– О каком этикете вы собираетесь говорить, когда Меншиков должен любой ценой укрепить свое положение. Как только цесаревна Анна стала герцогиней Голштинской, она перестала представлять опасность и для него, и для императрицы Екатерины.
– В силу подписанного по воле отца отречения от прав на престол.
– За своих будущих потомков именно от герцога Голштинского. Если бы этот брак не состоялся, никаких запретов над Анной не тяготело бы, и она вполне – и притом с большим успехом! – могла сама стать претенденткой на отеческий престол.
– Впрочем, надо сказать, что внешняя сторона была относительно соблюдена: день бракосочетания выбран сообразно празднованию иконы Владимирской Божьей Матери, покровительницы царствующего дома. Нельзя же было ждать еще год этого праздника! Кроме того, герцог сделан членом вновь учрежденного Верховного тайного совета. Его влияние, судя по всему, может оказаться очень значительным.
– Почему бы и нет, раз сам он не пользуется ни малейшей популярностью ни среди народа, ни тем более среди гвардии. Отношение к голштинцам, судя по донесениям нашего министра, у русских самое отрицательное. Давая известное положение герцогу, Меншиков ровным счетом ничего не теряет и даже приобретает, поскольку сама Анна неизбежно отходит на второй план в качестве жены.
– Остается Елизавета.
– С младшей цесаревной все проще и сложнее. Ее не успели узнать, но она такая же дочь Петра и в силу одного этого непременно приобретает популярность. К тому же у нее общительный, веселый нрав и умение разговаривать с простыми людьми, особенно с солдатами.
– Вариант, выдвинутый самой Екатериной, – замужество Елизаветы с собственным племянником, сыном казненного царевича Алексея.

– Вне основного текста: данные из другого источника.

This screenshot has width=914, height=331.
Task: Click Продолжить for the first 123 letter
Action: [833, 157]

– Вы явно преувеличиваете возможности Екатерины. Вряд ли она могла прийти к проекту, осуществление которого потребовало бы нарушения всех канонических церковных правил.

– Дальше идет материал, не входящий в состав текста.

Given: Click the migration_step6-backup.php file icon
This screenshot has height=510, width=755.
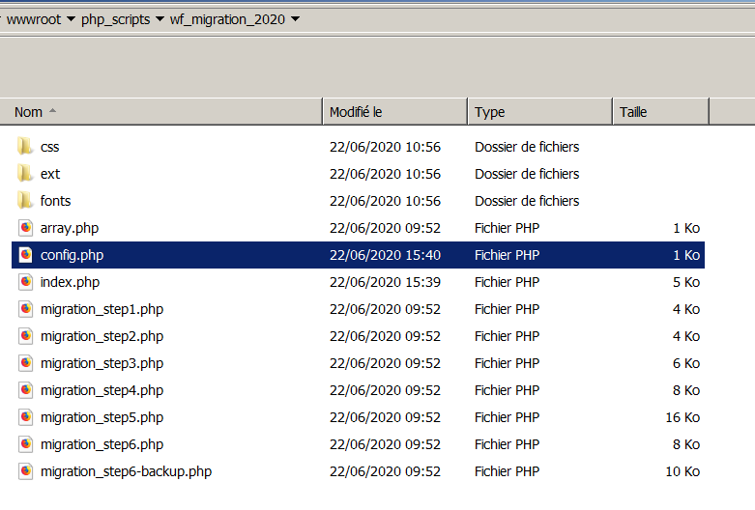Looking at the screenshot, I should click(x=25, y=471).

– Монархам не так трудно добиваться исключений.
– Несомненно. Но Екатерину трудно по самому складу ее характера и мыслей назвать монархиней. Она плывет по течению, которым управляют те, кто держит новую императрицу в руках. В данном случае о замужестве Елизаветы с будущим Петром II подумал, как считает наш министр, Остерман, но оказался в меньшинстве.
– К сожалению.
– Возможно, вы и правы. Попытки вести дальнейшие матримониальные переговоры с Францией также успеха не имели.
– Я считаю, французскому министру в Петербурге положительно не хватает удачи. Несмотря на свою ловкость и наблюдательность, Кампредон не добился до сих пор никаких результатов.
– Французская корона заинтересована в союзе наследника своего престола со второй дочерью принца Валийского.
– С согласия русских Кампредон пытался предложить тот же вариант герцогу Бурбонскому.
– Бесполезная затея, имея в виду, что герцог заинтересован в союзе с немецкой принцессой. Правда, Кампредон не упустил момента, когда расстроился предполагаемый брак Людовика XV с английской принцессой, и не его вина, что французское правительство остановило свой выбор на этот раз на Марии Лещинской.
– Если быть женщиной, можно уверовать в несчастливую звезду младшей цесаревны. Очередное сватовство вполне может также стать неудачным.
– Принц Карл Август Любский?
– Положим, здесь требования совсем не так высоки.
– А молодые как будто увлечены друг другом.
– Даже так? Хотя вообще в этом нет никакой нужды.
– Да, наш министр сообщает из Петербурга о личном характере возникших между ними до обручения отношений.
– Однако существенно то, что ни в одном из вариантов интересы английской короны не были предусмотрены.
– Более того, милорд. Присоединение правительства к Венскому союзу никак не может быть выгодно для нашего короля.
– Еще бы, союз короля испанского, добивающегося от нас возвращения Гибралтара, короля прусского и императора римского!
– В выигрыше именно этот последний. Австрийцы поддержали Меншикова в его фантастическом плане захвата русского престола. Идея завещания власти сыну царевича Алексея Петровича с обязательным условием женитьбы на одной из меншиковских дочерей – это поразительно по наглости.
– И безошибочности результата, хотите вы сказать. Самое любопытное, что этому не стала возражать Екатерина, совершенно забывшая об интересах собственных дочерей.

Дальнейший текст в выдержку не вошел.